(Stored items)
^^^^^^^^^^^^^^^^

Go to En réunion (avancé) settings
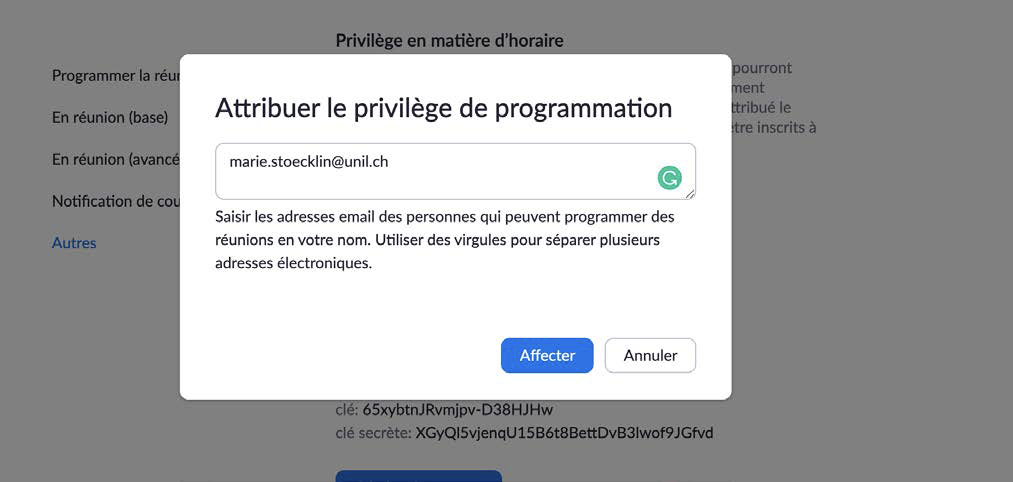The image size is (1013, 482). pos(115,159)
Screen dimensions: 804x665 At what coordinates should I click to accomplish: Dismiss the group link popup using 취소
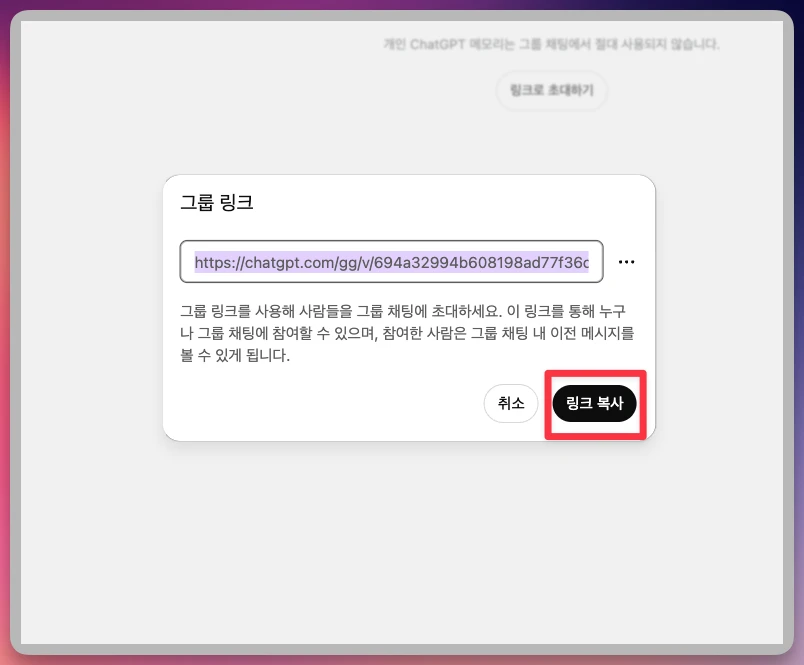pos(511,403)
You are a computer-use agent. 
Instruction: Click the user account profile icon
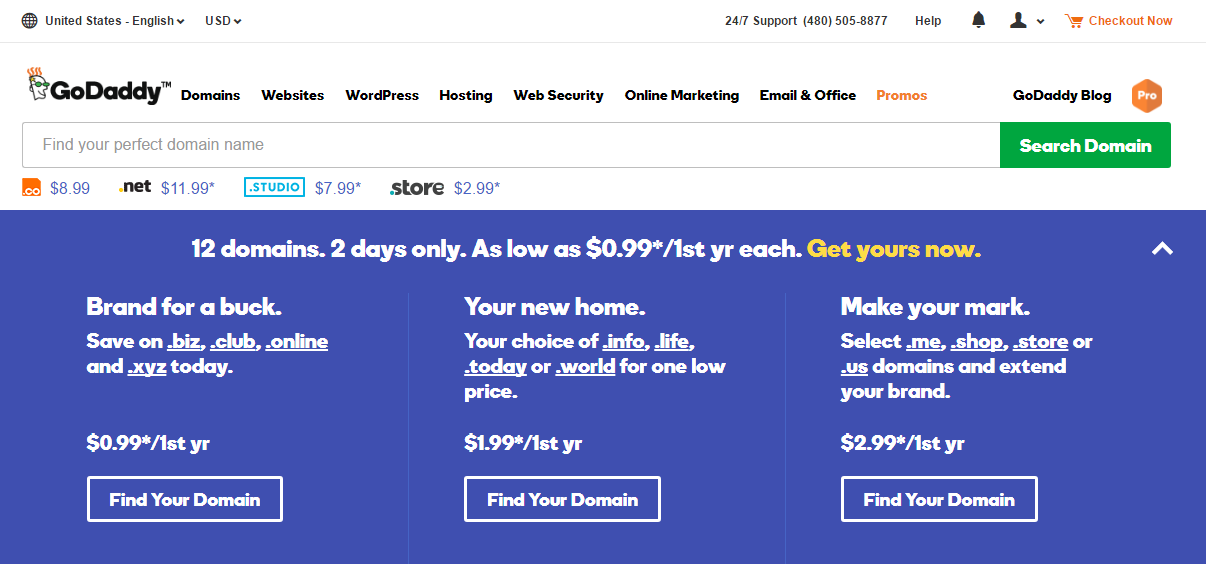pyautogui.click(x=1018, y=20)
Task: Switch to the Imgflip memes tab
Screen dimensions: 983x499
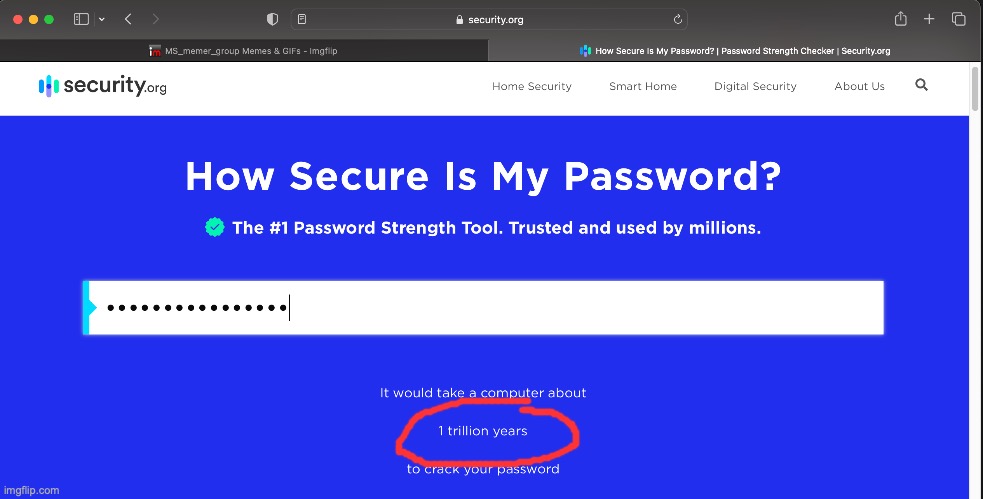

^^^^^^^^^^^^^^^^

■ Work order ■
Leave out every picture, and write out exactly the lines from the one with "Screen dimensions: 804x665" through the end of the records above, both ends included.

■ Finished exercise ■
Screen dimensions: 804x665 At what coordinates should I click to accomplish: Dismiss the group link popup using 취소
pos(511,403)
You are a computer-use agent. 
Instruction: Click the user account profile icon
pyautogui.click(x=1018, y=20)
Task: Switch to the Imgflip memes tab
Screen dimensions: 983x499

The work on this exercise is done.